2. The adjustable brain electrode cap according to claim 1, wherein,

a pair of ventilator holding parts (650) are arranged on the side walls of the ventilator (600);

both sides of the electrode extending into the through hole (450) are provided with ventilation cylinder seats (900);

the ventilation cylinder seat (900) is provided with a movable square hole (910) which is matched with the ventilation cylinder holding part (650);

the upper part of the movable square hole (910) is communicated with a placing groove (920) for placing the air funnel holding part (650);

the lower part of the movable square hole (910) is communicated with a limiting groove (930) so as to limit the air funnel holding part (650) after the air funnel (600) is inserted.

3. The adjustable brain electrode cap according to claim 2, wherein,

an annular air inlet transfer cavity (660) is also formed in the wall of the ventilation tube (600) and is communicated with an air tap (670) on the outer wall of the ventilation tube (600);

a plurality of flow channels (680) are also arranged in the wall of the ventilation tube (600) so as to communicate the annular air channel (610) with the annular air inlet transfer cavity (660).
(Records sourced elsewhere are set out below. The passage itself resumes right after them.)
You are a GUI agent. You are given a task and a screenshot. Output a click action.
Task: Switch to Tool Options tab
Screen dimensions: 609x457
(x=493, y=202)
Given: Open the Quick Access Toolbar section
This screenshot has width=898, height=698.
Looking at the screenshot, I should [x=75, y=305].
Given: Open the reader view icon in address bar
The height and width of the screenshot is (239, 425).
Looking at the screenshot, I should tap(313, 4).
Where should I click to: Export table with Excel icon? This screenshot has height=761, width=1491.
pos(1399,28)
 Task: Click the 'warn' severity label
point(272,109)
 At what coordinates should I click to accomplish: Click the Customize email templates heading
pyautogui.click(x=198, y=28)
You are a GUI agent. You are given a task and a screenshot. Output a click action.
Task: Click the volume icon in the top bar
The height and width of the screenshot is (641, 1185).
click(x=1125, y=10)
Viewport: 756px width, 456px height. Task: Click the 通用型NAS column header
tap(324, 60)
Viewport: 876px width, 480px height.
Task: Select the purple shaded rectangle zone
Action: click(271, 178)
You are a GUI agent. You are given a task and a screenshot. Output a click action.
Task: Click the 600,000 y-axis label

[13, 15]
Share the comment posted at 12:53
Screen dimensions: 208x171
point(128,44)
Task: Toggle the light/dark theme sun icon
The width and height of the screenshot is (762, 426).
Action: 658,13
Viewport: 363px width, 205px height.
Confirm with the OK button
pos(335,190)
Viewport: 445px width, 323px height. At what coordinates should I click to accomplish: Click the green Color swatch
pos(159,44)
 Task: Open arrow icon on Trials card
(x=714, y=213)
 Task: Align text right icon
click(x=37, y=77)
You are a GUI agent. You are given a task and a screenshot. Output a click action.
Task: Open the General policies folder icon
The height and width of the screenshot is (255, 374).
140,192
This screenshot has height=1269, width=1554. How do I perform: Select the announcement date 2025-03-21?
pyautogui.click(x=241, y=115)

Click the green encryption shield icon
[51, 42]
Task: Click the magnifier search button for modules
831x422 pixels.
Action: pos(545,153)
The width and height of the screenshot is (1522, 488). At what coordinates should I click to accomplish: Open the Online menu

4. The adjustable brain electrode cap according to claim 3, wherein,

at least two switching cylinder guide grooves (1010) are formed in the outer wall of the inner cylinder (1000) surrounding the annular air duct (610);

the switching cylinder guide groove (1010) includes:

a vertical guide groove (1011) extending to one end of the inner cylinder (1000) facing the head;

a lateral rotation groove (1012) one end of which communicates with the vertical guide groove (1011);

a vertical sliding groove (1013) communicating with the other end of the lateral rotation groove (1012);

hanging convex parts (710) which are matched with the guide grooves (1010) of the wind direction switching cylinder are arranged on the inner wall of the wind direction switching cylinder (700), the hanging convex parts (710) are matched with the vertical guide grooves (1011), the transverse rotating grooves (1012) and the vertical sliding grooves (1013), so that the wind direction switching cylinder (700) is guided into the corresponding vertical guide grooves (1011) through the hanging convex parts (710) and then rotates, and the hanging convex parts (710) enter the corresponding vertical sliding grooves (1013), so that the wind direction switching cylinder (700) moves upwards relative to the annular air duct (610) after contacting the scalp.

5. The adjustable brain electrode cap according to claim 4, wherein,

a switching through hole (720) matched with the vertical air outlet (630) is formed in the middle section of the wind direction switching cylinder (700);

the lower section of the wind direction switching cylinder (700) is provided with a wind closing convex ring (730) which is matched with the distribution air outlet (620);

the switching through holes (720) are arranged at intervals with the wind-closing convex rings (730), so that when the wind-closing convex rings (730) seal the distribution air outlet (620), the switching through holes (720) are aligned with the vertical air outlet (630), and wind is blown out from the vertical air outlet (630).

6. The adjustable brain electrode cap according to claim 5, wherein,

the electrode assembly (800) comprises:

an electrode insert (810) having a circular protrusion at one end facing the head and provided with the electrode (2010);

a threading channel (820) open in the electrode inlay pillar (810);

and a damascene post grip (830) which is provided on a side wall of the electrode damascene post (810) and is fitted with the spiral passage (640).

7. The adjustable brain electrode cap according to claim 6, wherein,

the upper part of the ventilating funnel (600) is provided with a pair of spiral channels (640);

a pair of mosaic column pinching portions (830) are provided on the side walls of the electrode mosaic column (810).